Coming into the Country

McPhee, John. Coming into the Country. New York: The Noonday Press, 1977.

Reason read: in four months I will be visiting Alaska. I thought I would start reading about it now.

There is a little bit of all things Alaskan in Coming into the Country. To name a few: the trials and tribulations of traveling rivers via kayak, the must-know laws of sport fishing (for example, fishermen are prohibited from catching fish by anything but mouth. Who knew?), Juneau is two time zones away from Anchorage. There’s more: McPhee details the nature of Grizzly bears, the techniques of placer mining, the bickering over the new location of the state capital, marriage and survival, and my favorite, the people of Alaska (transplant and not). The people you meet in Coming into the Country are phenomenal.

As an aside, Pearl may have called Coming into the Country a “classic” but in a timely twist, the boom of oil in Alaska is anything but old news.

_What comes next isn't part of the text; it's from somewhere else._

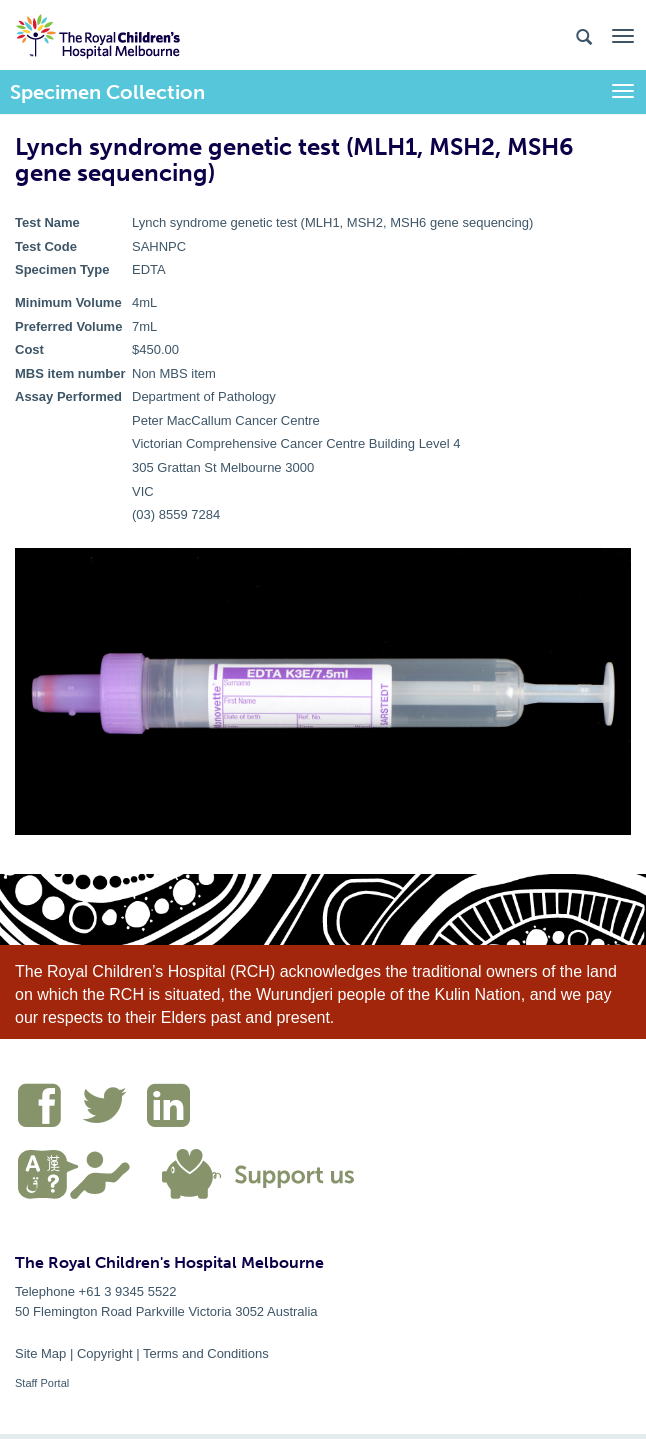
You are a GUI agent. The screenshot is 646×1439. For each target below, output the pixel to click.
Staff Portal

Quotes I liked, “The best and worst part of catching that fish was deciding to let it go” (p 77) and “On days when the mail plane does not come, the human atmosphere is notably calmer than it is now” (p 199).

Author fact: I already told you McPhee has a huge list of books he has written. And I already told you I have six of them on my Challenge list. I already reviewed “Crossing the Craton” a few years ago.

Book trivia: There are no photographs in Coming into the Country but there are several different helpful maps.

Nancy said: Nancy called Coming into the Country a “classic” (p 15).

BookLust Twist: from Book Lust To Go in the chapter called “All Set For Alaska” (p 15).